_AUFGABEN_:
1/ Nennen Sie alle Personen, die im Textauszug über Religion und säkulare Demokratie einen Leserkommentar verfasst haben.
2/ Schreiben Sie den Textauszug über Religion und säkulare Demokratie im Anschluss an seinen letzten Satz weiter.

Das Verhältnis von Religion und säkularer Demokratie sei nicht von vornherein freundschaftlich. Dies sage aber wenig über das Verhältnis gläubiger Menschen, Christen wie Muslimen, zum demokratischen Staat aus. Die säkulare Demokratie verdanke dem Christentum zwar viel, habe sich aber meist gegen den Widerstand der Kirchen durchgesetzt. So habe die katholische Kirche erst mit dem Zweiten Vatikanischen Konzil (1962-1965) zu einer positiven Haltung zur Religionsfreiheit gefunden.

Der deutsche Staat könne Muslimen keine demokratiefreundliche Einstellung verordnen. Es spreche aber nichts dagegen, dass muslimische Neuankömmlinge im religionsfreundlichen Klima der Bundesrepublik ebenso wie Christen eine religiöse Identität entwickeln könnten, die Demokratie bejaht. (KNA, iQ)

Leserkommentare

Moni sagt:
Soweit die Theorie. Ein Blick in die muslimischen Länder zeigt ein anderes Bild.
21.12.16
16:49
Manuel sagt:
Ich lese die Zeilen, aber mir fehlt der Glaube, wenn ich mir die islamische Welt ansehe, sehe ich fast kein demokratisches säkulares Land, in dem der Islam die Mehrheit hat, selbst die Türkei und Indonesien geht in Richtung islamischer Staat.
21.12.16
18:12
Johannes Disch sagt:
@Moni Es geht nicht um die muslimischen Länder. Was dort passiert, das können wir nur schwer beeinflussen. Zudem zeigt ihr Satz den (allerdings beliebten) Kurzschluß alle Probleme muslimischer Länder der Religion (des Islam) anzulasten. Es geht um die Muslime, die bei uns leben. Und von denen verhalten sich die meisten absolut korrekt.

(Quelldatensätze)
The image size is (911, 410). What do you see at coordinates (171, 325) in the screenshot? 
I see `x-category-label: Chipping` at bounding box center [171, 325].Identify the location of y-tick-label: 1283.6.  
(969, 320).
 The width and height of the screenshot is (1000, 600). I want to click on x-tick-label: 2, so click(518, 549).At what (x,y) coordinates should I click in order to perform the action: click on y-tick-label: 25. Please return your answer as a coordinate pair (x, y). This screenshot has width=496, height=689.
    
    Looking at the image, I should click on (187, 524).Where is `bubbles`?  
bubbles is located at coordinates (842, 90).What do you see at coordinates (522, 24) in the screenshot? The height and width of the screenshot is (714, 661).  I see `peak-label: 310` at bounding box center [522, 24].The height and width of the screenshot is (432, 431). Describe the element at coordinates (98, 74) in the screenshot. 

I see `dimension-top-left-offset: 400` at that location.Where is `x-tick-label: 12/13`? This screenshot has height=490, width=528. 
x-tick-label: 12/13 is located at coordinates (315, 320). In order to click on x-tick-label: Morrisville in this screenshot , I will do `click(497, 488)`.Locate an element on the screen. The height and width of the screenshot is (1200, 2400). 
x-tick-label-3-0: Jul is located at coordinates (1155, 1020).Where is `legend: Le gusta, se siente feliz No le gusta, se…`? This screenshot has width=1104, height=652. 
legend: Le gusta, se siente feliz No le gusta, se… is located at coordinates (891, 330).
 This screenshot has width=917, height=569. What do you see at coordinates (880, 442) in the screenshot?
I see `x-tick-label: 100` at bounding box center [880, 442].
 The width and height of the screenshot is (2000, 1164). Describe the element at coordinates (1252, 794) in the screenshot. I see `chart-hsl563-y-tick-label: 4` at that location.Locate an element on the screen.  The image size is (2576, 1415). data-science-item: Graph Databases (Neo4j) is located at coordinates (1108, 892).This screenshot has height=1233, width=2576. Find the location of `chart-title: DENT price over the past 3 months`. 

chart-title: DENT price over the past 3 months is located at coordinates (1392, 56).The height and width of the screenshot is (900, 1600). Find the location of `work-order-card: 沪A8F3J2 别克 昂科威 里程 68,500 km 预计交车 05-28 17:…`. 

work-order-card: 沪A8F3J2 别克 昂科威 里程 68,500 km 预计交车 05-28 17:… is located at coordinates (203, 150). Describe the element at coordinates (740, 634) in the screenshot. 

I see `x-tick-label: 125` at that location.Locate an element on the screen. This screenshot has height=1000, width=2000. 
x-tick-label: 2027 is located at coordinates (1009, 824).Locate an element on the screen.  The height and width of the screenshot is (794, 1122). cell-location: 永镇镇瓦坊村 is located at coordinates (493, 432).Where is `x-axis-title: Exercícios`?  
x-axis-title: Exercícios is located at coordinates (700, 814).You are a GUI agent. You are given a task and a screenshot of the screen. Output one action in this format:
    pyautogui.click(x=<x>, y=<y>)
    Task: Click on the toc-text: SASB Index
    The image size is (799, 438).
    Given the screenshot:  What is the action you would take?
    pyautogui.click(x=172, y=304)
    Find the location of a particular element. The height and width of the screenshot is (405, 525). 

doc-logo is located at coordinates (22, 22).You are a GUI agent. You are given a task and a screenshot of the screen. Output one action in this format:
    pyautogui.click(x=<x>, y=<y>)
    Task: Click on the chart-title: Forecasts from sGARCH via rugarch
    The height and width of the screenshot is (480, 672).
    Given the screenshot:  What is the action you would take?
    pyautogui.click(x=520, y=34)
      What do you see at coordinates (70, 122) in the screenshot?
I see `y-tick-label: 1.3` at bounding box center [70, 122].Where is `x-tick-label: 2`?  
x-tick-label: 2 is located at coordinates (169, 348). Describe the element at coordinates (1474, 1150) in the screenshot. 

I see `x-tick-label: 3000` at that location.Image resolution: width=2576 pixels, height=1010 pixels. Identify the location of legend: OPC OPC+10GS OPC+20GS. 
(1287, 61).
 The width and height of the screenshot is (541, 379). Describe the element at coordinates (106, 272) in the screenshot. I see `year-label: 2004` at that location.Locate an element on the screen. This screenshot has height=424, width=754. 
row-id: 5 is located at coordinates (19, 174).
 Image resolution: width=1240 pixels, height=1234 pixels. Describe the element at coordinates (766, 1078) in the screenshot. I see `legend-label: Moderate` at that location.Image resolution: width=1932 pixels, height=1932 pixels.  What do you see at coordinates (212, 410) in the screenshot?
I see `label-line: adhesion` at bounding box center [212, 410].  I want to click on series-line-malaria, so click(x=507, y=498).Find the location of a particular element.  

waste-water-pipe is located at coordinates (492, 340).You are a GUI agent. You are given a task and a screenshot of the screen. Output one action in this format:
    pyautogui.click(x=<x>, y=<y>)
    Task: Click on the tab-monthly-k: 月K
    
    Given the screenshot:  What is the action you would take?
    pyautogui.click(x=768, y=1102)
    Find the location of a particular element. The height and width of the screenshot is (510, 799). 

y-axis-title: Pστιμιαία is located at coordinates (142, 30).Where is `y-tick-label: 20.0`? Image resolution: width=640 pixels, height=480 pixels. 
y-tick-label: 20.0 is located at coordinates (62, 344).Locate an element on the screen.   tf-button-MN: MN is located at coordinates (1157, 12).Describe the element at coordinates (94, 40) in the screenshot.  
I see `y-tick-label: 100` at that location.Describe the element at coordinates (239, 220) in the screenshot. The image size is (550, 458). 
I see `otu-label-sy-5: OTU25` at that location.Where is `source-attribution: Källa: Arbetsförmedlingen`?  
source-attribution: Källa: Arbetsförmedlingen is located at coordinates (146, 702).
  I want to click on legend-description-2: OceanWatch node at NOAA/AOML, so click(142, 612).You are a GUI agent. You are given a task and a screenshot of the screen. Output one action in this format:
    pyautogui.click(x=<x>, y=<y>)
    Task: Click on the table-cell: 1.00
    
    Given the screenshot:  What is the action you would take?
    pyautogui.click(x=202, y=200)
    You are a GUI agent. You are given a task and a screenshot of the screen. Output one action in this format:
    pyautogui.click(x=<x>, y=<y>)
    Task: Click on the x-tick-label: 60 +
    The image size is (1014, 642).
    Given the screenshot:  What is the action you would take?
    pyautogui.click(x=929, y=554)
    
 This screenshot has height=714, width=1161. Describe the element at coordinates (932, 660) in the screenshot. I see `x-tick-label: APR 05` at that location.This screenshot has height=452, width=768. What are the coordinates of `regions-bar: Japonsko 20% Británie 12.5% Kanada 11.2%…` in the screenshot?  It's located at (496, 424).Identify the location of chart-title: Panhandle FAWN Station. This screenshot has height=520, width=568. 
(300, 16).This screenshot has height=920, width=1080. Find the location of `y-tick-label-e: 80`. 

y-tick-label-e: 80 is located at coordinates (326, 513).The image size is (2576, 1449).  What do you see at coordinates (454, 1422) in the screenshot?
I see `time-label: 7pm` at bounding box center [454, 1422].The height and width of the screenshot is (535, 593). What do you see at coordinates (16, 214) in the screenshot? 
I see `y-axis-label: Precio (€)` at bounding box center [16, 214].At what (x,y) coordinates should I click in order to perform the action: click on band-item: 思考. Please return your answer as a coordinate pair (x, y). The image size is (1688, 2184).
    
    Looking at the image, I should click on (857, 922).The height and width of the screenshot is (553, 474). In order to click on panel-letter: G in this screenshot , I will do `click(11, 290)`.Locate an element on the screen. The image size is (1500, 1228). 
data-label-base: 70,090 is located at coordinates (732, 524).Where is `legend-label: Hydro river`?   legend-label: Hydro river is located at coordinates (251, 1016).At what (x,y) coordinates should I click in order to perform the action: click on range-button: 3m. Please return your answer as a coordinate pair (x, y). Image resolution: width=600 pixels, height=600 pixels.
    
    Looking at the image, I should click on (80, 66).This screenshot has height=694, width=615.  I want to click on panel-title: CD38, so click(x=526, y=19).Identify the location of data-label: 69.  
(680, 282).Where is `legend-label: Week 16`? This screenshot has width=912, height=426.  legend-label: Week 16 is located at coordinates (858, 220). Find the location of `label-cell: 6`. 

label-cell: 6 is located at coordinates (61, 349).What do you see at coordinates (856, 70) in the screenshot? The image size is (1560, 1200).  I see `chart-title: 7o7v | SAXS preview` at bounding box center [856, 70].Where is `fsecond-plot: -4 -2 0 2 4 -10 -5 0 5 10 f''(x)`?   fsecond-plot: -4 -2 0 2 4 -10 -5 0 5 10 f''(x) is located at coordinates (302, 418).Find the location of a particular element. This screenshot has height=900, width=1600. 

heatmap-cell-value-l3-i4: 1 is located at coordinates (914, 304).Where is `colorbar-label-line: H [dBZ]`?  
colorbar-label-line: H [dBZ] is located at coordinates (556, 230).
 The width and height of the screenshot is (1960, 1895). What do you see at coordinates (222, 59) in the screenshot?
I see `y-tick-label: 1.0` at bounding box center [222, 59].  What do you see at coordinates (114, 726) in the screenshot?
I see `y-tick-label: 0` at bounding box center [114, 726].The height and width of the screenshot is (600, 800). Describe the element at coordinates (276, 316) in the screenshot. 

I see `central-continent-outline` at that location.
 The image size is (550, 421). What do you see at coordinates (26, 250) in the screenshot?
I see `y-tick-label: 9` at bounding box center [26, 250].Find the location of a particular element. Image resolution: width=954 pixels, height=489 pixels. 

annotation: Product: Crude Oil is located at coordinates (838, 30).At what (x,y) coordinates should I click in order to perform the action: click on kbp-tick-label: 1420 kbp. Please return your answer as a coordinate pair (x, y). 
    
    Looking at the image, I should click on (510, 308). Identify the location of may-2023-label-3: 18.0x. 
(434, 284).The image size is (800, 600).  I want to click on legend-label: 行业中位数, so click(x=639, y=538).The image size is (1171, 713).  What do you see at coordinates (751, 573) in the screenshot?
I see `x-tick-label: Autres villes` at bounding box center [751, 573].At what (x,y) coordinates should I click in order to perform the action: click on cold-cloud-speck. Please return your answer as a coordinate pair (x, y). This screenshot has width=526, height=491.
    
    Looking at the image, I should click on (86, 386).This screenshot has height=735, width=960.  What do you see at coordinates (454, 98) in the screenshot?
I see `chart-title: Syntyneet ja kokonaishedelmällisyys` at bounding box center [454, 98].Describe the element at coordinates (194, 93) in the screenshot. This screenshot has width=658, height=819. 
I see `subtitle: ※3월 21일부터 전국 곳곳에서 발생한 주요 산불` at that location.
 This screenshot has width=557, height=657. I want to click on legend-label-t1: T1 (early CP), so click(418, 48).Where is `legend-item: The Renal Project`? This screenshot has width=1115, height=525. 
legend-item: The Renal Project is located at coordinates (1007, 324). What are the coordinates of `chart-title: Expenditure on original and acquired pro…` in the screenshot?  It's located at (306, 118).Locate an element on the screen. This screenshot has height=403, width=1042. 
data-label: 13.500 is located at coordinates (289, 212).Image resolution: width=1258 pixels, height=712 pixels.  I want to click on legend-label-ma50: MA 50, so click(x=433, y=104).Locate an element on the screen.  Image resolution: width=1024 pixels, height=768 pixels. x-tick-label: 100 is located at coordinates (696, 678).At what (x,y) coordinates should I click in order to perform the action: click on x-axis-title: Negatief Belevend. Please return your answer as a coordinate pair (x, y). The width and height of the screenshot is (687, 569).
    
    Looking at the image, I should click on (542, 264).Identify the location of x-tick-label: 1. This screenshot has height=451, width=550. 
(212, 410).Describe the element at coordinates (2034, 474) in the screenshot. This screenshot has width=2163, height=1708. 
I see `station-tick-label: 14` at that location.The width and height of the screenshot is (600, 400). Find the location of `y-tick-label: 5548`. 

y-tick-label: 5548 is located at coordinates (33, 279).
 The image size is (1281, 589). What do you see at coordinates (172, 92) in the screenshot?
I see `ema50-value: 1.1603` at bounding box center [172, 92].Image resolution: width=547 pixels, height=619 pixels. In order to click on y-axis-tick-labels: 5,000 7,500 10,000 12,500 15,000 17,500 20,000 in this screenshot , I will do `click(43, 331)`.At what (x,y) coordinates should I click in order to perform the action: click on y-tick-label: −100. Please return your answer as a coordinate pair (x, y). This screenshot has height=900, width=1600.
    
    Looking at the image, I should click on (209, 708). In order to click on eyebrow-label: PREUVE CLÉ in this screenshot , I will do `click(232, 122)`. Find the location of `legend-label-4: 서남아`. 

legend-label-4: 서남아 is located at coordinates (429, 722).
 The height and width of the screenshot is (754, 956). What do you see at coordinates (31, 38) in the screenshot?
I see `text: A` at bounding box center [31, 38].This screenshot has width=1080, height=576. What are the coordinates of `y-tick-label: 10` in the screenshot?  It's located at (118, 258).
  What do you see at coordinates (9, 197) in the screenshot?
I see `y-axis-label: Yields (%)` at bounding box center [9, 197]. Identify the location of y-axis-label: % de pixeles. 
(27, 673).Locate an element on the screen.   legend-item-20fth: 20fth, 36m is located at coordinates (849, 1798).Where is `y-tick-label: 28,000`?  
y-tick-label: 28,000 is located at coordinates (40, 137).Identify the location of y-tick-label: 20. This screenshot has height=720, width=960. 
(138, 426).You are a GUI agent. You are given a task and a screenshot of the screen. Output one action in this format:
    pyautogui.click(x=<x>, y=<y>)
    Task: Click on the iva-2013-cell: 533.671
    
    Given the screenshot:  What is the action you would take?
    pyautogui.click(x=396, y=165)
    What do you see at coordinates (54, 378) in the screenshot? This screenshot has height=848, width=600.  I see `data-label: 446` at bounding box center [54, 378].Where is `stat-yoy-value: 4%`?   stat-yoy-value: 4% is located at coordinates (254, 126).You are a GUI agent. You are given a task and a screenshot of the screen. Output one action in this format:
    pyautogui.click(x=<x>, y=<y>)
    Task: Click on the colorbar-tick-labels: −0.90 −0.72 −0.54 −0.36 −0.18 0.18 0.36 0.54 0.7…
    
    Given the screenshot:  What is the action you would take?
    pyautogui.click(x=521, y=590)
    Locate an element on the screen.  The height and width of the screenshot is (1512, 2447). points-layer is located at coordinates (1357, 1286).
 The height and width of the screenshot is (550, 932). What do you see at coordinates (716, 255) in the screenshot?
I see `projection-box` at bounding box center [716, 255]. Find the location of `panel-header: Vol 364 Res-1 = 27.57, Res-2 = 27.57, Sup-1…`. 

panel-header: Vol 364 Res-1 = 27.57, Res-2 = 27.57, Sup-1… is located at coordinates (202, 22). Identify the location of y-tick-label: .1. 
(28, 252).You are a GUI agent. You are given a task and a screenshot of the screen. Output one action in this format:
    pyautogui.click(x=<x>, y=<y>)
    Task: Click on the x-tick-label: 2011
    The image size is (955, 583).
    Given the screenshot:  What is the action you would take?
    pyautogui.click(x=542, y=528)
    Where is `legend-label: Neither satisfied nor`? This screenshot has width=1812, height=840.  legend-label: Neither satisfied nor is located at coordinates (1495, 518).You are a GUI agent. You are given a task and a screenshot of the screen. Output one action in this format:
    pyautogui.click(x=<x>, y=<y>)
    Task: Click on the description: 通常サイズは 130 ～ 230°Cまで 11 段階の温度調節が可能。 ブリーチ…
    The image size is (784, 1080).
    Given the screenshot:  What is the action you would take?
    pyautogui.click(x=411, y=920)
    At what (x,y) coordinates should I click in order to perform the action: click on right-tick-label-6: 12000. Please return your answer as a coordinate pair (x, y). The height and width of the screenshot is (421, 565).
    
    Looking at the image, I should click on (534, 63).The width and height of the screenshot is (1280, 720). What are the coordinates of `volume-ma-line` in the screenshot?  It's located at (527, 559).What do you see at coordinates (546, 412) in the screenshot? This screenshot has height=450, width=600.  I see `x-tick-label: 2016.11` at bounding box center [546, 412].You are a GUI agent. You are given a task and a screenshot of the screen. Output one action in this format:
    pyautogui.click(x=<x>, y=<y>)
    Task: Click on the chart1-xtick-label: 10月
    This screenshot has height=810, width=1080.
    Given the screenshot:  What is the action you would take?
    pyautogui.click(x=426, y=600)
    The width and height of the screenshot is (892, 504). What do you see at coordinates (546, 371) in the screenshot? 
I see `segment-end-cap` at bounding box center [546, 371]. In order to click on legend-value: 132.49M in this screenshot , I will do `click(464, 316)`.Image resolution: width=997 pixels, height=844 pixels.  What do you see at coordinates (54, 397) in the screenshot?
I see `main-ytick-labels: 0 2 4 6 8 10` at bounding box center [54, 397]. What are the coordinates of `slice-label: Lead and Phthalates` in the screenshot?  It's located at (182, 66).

_ERGEBNISSE_:
1/ Moni, Manuel, Johannes Disch

2/
22.12.16
6:14
Manuel sagt:
@Johannes Disch: Sorry, aber so einfach ist das nicht, wieso schafft es kein Land, in dem der Islam die Mehrheit hat, eine säkular-liberale Demokratie herauszubilden? Außerdem werden unsere Moscheen und Islamverbände aus genau diesem Ausland finanziert, dass sollten wir bitte schön auch nicht vergessen.
22.12.16
11:32
Johannes Disch sagt:
@Manuel Die Probleme in der islamischen Welt sind in erster Linie politischer und sozio-ökonomischer Natur und nicht religiöser. Viele hier in Deutschland haben es sich aber leider angewöhnt, alles, was in der islamischen Welt schief läuft, "Dem Islam" anzulasten. Das ist eine Verkürzung, eine Verkürzung und eine Vereinfachung komplexer Probleme. Trotz aller augenblicklich bedenklichen autoritären Entwicklungen: Die Türkei ist ein laizistische Demokratie. Dass die Moscheen und Islamverbände aus dem Ausland finanziert werden, bedeutet nicht automatisch, dass sie fundamentalistisch und antidemokratisch sind. Die DITIB ist nach deutschem Vereinsrecht organisiert. Und die DITIB untersteht der türkischen Religionsbehörde "Diyanet." Und diese ist kein verlängerter Arm der AKP, sondern untersteht der türkischen Regierung. Und diese stellt in der Türkei im Moment die AKP.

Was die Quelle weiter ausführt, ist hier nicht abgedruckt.